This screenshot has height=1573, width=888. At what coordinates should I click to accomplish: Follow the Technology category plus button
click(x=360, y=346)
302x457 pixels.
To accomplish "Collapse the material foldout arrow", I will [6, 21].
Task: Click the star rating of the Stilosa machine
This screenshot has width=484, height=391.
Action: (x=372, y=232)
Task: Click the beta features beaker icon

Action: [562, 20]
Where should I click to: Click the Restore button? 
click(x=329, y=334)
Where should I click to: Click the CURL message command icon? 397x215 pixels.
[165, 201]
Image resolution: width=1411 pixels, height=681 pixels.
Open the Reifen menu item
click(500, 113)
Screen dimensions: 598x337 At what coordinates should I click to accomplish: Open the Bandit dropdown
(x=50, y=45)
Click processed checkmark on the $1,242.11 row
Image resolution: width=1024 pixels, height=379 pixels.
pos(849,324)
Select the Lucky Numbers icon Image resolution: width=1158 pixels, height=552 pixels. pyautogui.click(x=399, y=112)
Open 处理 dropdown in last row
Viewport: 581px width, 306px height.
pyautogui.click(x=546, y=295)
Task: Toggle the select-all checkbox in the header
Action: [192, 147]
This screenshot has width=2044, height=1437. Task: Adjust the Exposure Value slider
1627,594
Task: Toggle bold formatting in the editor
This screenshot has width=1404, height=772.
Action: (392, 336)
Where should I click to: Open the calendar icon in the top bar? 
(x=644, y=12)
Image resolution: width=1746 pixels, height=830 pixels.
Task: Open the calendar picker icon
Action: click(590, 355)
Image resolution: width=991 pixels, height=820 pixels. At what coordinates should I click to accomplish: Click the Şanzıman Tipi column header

_Written task:_ Can you print, word for word, the stretch of lines above from the one containing "This screenshot has width=2044, height=1437." through the last line?

_Solution to this task:_
This screenshot has width=2044, height=1437. Task: Adjust the Exposure Value slider
1627,594
Task: Toggle bold formatting in the editor
This screenshot has width=1404, height=772.
Action: (392, 336)
Where should I click to: Open the calendar icon in the top bar? 
(x=644, y=12)
Image resolution: width=1746 pixels, height=830 pixels.
Task: Open the calendar picker icon
Action: click(590, 355)
Image resolution: width=991 pixels, height=820 pixels. At what coordinates should I click to accomplish: Click the Şanzıman Tipi column header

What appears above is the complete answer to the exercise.